● **Excerpted passage**
::::::

A protection domain (PD) is a group of nodes or storage data servers that provide data isolation, security, and performance benefits. A node participates in only one protection domain at a time. Only nodes in the same protection domain can affect each other, nodes outside the protection domain are isolated. Secure multi-tenancy can be created with protection domains since data does not mingle across protection domains. You can create different protection domains for different node types with unequal performance profiles. All the hosts in the domain must have the same type and configuration. A PowerFlex hyperconverged node should not be in the same protection domain as a PowerFlex storage-only node. The node configuration must match, which includes the drives, CPU, and memory. Any difference in the node configuration leads to an unknown performance impact.

Storage pools

Storage pools are a subset of physical storage devices in a protection domain. Each storage device belongs to one (and only one) storage pool. The best practice is to have the same type of storage devices (HDD versus SSD or SSD versus NVMe) within a storage pool to ensure that the volumes are distributed over the same type of storage within the protection domain.

PowerFlex supports two types of storage pools. You can choose between both layouts. A system can support both fine granularity (FG) and medium granularity (MG) pools on the same storage data server nodes. Volumes can be non-disruptively migrated between the two layouts. Within an fine granularity pool, you can enable or disable compression on a per-volume basis:

  • Medium granularity: Volumes are divided into 1MB allocation units, distributed, and replicated across all disks contributing to a pool. MG storage pools support either thick or thin-provisioned volumes, and no attempt is made to reduce the size of user-data written to disk (except with all-zero data). MG storage pools have higher storage access performance than fine granularity storage pools but use more disk space.
  • Fine granularity: A space efficient layout, with an allocation unit of just 4 KB and a physical data placement scheme based on log structure array (LSA) architecture. Fine granularity layout requires both flash media (SSD or NVMe) as well as SDPM or NVDIMM to create an fine granularity storage pool. fine granularity layout is thin-provisioned and zero-padded by nature, and enables PowerFlex to support in-line compression, more efficient snapshots, and persistent checksums. Fine granularity storage pools use less disk space than medium granularity storage pools but have slightly lower storage access performance.

Fault sets

A fault set is a logical entity that contains a group of storage data servers within a protection domain that have a higher chance of going down together; for example, if they are all powered in the same rack. By grouping them into a fault set, PowerFlex mirrors data for a fault set on storage data servers that are outside the fault set. Thus, availability is assured even if all the servers within one fault set fail simultaneously.

::::::

● **What you need to do**
A. Reproduce the PowerFlex storage passage word for word, from "PowerFlex supports two" up to and including "more disk space.".
B. In the PowerFlex storage passage, what is the allocation unit size of the fine granularity layout?

::::::

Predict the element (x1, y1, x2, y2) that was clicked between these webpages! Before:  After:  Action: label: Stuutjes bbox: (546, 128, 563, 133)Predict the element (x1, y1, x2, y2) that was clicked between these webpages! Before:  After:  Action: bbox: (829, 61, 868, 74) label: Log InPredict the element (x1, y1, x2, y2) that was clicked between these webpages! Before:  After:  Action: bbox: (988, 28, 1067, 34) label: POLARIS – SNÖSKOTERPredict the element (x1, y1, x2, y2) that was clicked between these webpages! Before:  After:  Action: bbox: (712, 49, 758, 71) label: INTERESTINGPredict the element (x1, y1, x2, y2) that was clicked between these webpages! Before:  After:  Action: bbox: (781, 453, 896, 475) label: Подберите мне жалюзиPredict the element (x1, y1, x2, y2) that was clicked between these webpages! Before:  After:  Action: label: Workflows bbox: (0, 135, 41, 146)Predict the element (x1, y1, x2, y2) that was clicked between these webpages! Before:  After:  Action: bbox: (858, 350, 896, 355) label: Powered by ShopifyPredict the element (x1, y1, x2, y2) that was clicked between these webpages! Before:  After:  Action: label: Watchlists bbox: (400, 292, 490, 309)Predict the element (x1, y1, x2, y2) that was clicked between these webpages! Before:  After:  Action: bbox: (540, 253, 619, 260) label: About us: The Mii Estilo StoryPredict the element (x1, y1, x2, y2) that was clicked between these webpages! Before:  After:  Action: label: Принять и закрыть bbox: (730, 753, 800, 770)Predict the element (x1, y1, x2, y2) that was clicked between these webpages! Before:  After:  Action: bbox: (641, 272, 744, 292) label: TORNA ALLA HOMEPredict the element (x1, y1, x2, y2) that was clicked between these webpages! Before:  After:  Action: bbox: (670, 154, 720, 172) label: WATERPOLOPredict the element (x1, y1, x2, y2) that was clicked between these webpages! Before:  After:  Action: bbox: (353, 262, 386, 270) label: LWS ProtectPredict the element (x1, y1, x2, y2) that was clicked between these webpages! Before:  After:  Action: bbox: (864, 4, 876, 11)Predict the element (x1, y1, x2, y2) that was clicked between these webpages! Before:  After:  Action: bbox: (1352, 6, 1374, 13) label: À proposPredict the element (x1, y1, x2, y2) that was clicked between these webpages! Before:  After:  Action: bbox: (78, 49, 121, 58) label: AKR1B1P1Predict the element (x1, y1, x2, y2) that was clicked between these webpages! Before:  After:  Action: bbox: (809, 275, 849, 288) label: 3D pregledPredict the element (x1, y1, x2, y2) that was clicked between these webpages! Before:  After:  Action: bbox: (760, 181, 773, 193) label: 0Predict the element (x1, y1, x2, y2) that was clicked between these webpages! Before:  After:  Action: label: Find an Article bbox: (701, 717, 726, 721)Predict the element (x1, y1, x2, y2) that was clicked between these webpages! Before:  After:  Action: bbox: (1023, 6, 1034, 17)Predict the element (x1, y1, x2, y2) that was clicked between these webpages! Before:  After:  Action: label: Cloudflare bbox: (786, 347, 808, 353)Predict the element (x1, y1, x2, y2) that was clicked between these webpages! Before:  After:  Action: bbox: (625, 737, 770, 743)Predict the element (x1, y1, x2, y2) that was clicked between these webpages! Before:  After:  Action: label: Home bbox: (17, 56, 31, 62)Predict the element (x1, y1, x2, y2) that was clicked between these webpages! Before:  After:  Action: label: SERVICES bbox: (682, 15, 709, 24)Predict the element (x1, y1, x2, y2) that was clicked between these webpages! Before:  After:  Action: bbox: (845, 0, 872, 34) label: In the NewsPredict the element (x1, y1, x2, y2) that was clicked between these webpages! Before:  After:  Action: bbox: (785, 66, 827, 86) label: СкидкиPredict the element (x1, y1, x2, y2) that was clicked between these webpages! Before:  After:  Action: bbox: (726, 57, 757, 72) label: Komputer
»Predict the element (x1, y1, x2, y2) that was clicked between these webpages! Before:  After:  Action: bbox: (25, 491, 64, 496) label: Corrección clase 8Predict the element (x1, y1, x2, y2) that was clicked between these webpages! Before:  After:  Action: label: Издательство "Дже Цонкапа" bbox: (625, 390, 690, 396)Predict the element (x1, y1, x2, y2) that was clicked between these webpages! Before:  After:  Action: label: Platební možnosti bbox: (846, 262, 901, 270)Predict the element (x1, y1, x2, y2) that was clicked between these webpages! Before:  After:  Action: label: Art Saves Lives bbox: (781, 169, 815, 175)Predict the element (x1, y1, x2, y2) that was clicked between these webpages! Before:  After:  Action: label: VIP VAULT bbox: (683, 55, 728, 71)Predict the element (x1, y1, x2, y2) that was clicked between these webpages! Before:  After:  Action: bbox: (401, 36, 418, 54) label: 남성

::::::

● **Answers to this exercise**
A.
PowerFlex supports two types of storage pools. You can choose between both layouts. A system can support both fine granularity (FG) and medium granularity (MG) pools on the same storage data server nodes. Volumes can be non-disruptively migrated between the two layouts. Within an fine granularity pool, you can enable or disable compression on a per-volume basis:

  • Medium granularity: Volumes are divided into 1MB allocation units, distributed, and replicated across all disks contributing to a pool. MG storage pools support either thick or thin-provisioned volumes, and no attempt is made to reduce the size of user-data written to disk (except with all-zero data). MG storage pools have higher storage access performance than fine granularity storage pools but use more disk space.

B. 4 KB.